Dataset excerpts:
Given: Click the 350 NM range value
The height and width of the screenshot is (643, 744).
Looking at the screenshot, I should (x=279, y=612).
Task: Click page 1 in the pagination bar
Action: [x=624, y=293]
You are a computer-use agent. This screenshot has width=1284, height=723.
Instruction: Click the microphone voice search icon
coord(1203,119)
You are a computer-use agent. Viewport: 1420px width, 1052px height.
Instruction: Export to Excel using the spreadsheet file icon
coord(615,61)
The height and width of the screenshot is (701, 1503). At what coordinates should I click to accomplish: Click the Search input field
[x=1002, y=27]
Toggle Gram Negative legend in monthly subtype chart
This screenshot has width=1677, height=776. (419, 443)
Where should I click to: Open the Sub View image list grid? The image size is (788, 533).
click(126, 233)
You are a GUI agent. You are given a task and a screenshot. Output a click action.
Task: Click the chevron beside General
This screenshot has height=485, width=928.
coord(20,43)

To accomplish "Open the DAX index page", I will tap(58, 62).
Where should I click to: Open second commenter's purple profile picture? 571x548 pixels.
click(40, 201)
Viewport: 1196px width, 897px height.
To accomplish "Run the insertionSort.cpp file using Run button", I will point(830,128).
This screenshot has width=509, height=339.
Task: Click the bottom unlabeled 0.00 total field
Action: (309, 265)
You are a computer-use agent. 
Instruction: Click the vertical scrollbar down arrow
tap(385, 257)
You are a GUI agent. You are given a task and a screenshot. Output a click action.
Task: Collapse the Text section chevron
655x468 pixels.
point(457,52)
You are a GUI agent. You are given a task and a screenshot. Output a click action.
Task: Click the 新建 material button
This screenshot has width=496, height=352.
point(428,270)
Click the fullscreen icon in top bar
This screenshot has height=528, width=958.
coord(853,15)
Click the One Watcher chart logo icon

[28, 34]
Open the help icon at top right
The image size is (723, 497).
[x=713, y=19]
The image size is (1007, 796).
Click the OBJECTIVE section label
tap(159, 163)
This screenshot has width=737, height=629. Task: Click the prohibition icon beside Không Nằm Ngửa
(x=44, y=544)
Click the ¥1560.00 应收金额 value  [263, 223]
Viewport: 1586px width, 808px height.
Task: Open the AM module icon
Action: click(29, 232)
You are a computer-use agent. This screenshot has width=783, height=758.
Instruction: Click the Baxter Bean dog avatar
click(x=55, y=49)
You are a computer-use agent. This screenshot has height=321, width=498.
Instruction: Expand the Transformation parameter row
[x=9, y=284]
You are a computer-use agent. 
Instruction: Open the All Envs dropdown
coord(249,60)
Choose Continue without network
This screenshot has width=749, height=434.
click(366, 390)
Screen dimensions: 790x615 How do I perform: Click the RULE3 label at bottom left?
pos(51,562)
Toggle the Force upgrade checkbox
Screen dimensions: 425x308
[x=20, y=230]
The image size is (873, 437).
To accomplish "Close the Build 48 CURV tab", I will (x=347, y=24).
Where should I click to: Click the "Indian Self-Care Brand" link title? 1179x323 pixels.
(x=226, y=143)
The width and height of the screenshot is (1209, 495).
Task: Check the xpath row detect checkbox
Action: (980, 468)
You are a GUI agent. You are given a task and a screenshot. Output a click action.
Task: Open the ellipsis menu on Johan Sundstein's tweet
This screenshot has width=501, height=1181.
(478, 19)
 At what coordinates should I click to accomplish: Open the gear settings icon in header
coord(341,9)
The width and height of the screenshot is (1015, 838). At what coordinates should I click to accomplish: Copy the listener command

### Work task:
Return only the lines running from the line with "Task: Open the ellipsis" to the last line of the records, both included, exactly as written.

### Response to the exercise:
Task: Open the ellipsis menu on Johan Sundstein's tweet
This screenshot has width=501, height=1181.
(478, 19)
 At what coordinates should I click to accomplish: Open the gear settings icon in header
coord(341,9)
The width and height of the screenshot is (1015, 838). At what coordinates should I click to accomplish: Copy the listener command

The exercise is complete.